Namita: My fellowship project is an attempt to write a book on ‘The History of the Constitutional Right to Property in India from 1947 to 1978’. The Fundamental Right to Property enjoys the unique distinction of not only being the second most contentious provision in the drafting of the Indian Constitution, but also the most amended provision, and the only fundamental right to be abolished (in 1978). Neither a mere doctrinal excursion through a litany of judicial precedents about property, nor simply an intellectual history of the idea of property in India, my book is an attempt to write a history of legal doctrine about property in India, in the context of both the intellectual history of the right and its social and political background during the period 1947-1978.

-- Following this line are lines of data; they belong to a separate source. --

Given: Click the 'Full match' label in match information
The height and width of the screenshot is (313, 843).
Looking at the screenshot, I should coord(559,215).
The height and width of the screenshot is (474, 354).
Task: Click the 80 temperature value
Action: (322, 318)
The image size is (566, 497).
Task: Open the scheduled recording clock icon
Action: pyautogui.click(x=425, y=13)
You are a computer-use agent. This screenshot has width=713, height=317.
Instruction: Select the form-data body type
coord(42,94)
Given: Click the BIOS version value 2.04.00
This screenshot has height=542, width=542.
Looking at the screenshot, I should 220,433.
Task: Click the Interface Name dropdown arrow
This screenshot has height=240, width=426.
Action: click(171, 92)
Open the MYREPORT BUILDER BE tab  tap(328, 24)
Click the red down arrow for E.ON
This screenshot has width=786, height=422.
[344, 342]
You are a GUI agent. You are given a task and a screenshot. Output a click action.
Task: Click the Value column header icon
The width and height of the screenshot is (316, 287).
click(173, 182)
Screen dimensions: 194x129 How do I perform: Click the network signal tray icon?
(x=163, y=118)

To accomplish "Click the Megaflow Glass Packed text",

In my book project, I seek to correct a deeply rooted, conventional political and scholarly narrative about the trajectory of the fundamental right to property, which goes as follows. The Fundamental Right to Property was enforced by a ‘reactionary’ and ‘pro property’ rights Supreme Court in order to protect the rights of rich property owners, particularly zamindars, and to impede Parliament’s ‘progressive’ land reform agenda. Consequently, these provisions were amended several times by Parliament during the three decades following independence and were abolished by the Forty-Fourth constitutional amendment in 1978. The same amendment inserted a tempered right to property in Article 300A of the Constitution. This narrative echoes similar accounts about the implications of entrenched property clauses in other Constitutions, like the Lochner era US Supreme Court and more recently, the South African Constitutional Court.

My revisionist history will show that as the post-colonial Indian state, ruled by a ‘dominant political party’, namely, the Indian National Congress, embarked on a project of economic and social transformation, the right to property as drafted by India’s Constituent Assembly, and enforced by the Supreme Court, served as the site for mediating tensions between the state and citizens, that arose as a result of these processes of transformation. Constitutional courts are often critiqued for being counter majoritarian institutions. At other times, they are criticised as elitist or ineffective. Rarely are they seen as important consensus builders and mediators in a democracy. In my book project, I will show that due to two peculiar institutional features, the Supreme Court’s role in mediating tensions between state and citizens, as the state transformed socially and economically, was not counter majoritarian, or elitist, but rather democracy enhancing.

Moreover, my history of the fundamental right to property will hopefully include voices of marginalised groups like women, Dalits, and Tribals that have not been included in previous accounts of constitutional right to property.

How is the Fellowship going to support this?

Rajshree: The New India Foundation Fellowship is like a writing fellowship. It is in the form of a grant that would enable me to take time off teaching and devote time to working full-time on the project.

Namita: The Fellowship will provide me the necessary financial support that will allow me to focus entirely on this book project in the coming year. In addition, the esteemed board of trustees for the Fellowship, which includes eminent scholars and historians like Ramachandra Guha and Srinath Raghavan, will hopefully give feedback on the book as it develops and help bring it to a form that will make it into a good publication.

What is the final project outcome?

Rajshree: The outcome will be in the form of a book tracing his political journey, plus a companion volume of his collected works.

Namita: The outcome of the fellowship will be an academic book on the subject as described above, which will also be of interest to a general audience.